Copy out exactly the lines from the one containing "Screen dimensions: 550x427" to the last line of the records below, both included, and leave out any pictures.

── DATASET ──

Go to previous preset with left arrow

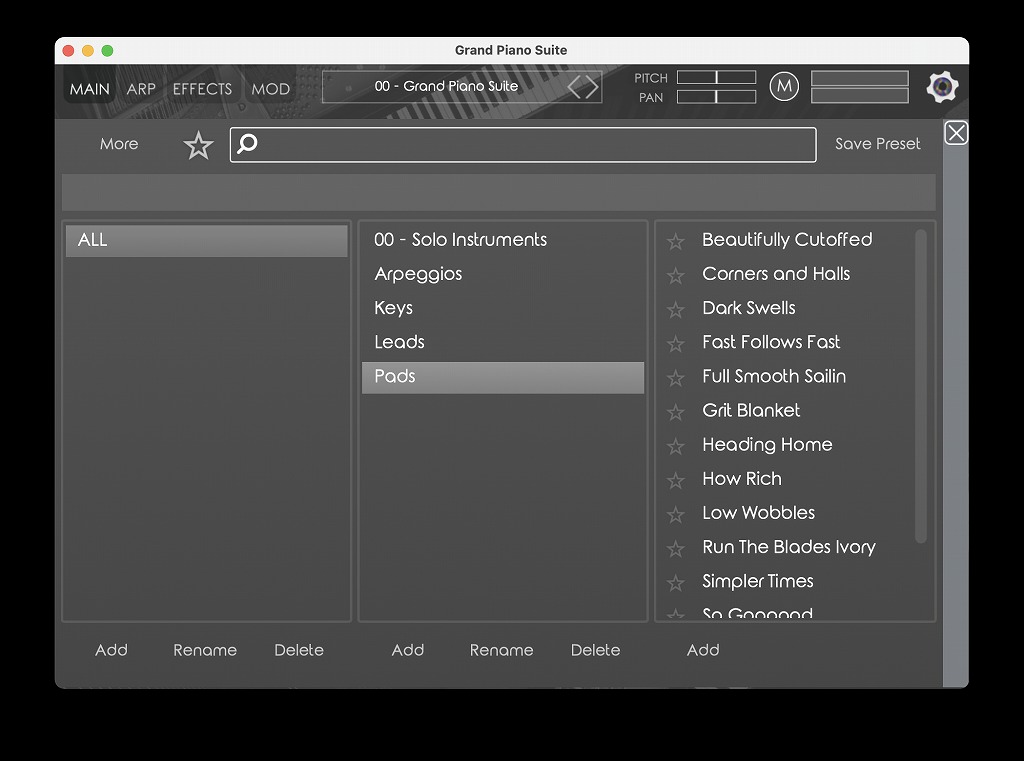point(575,87)
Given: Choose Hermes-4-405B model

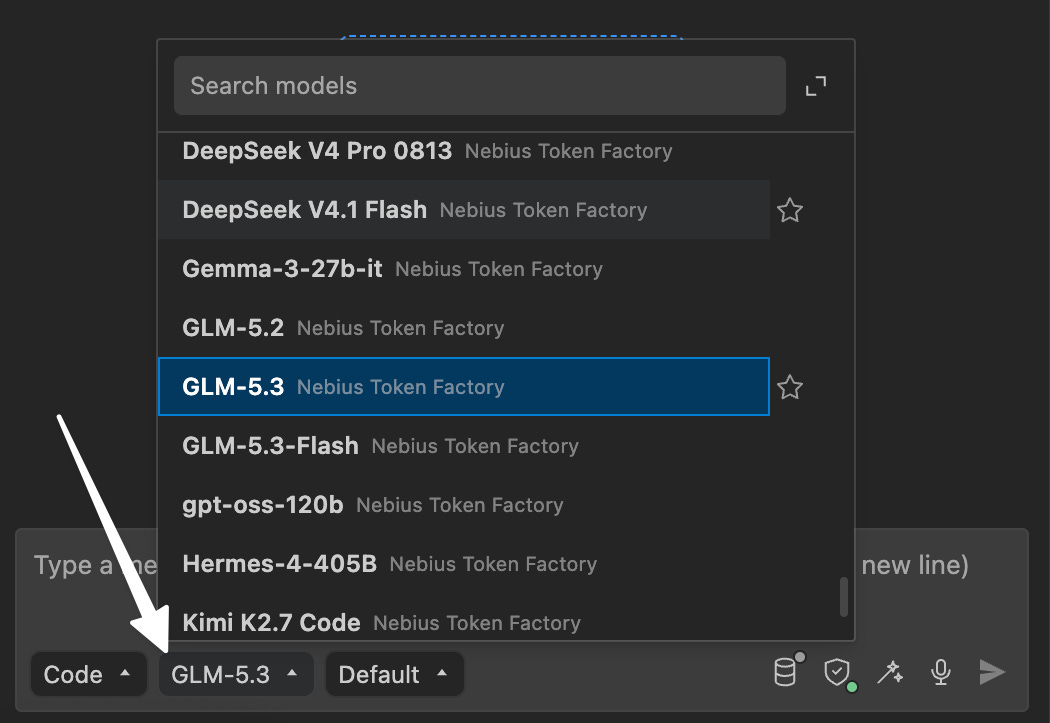Looking at the screenshot, I should (464, 564).
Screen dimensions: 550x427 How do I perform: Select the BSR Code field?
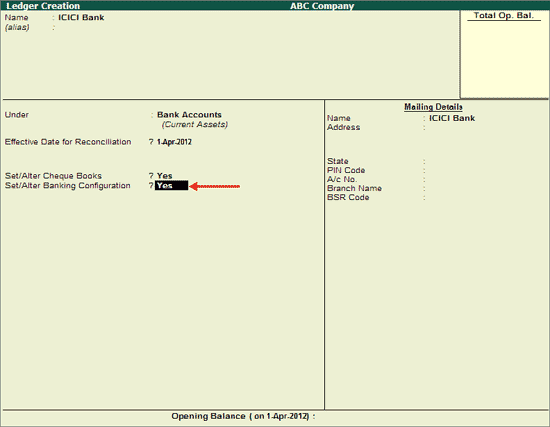coord(484,198)
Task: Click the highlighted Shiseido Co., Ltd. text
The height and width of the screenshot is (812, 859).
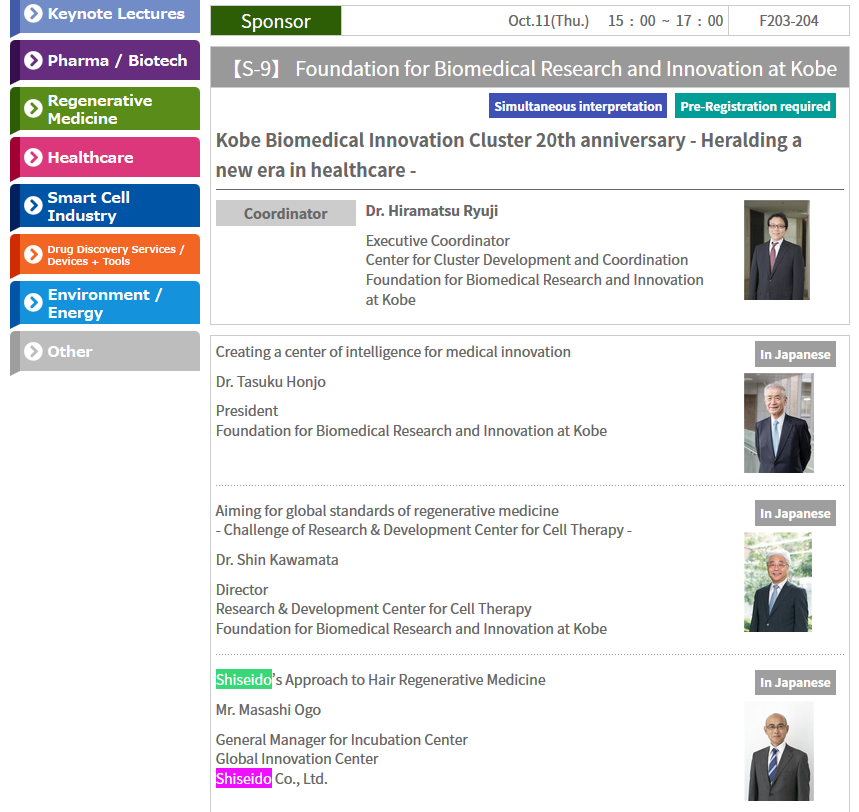Action: [x=243, y=779]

───

YOUR RESPONSE ▸
Screen dimensions: 550x427 How do I perform: Select the BSR Code field?
coord(484,198)
Task: Click the highlighted Shiseido Co., Ltd. text
The height and width of the screenshot is (812, 859).
Action: [x=243, y=779]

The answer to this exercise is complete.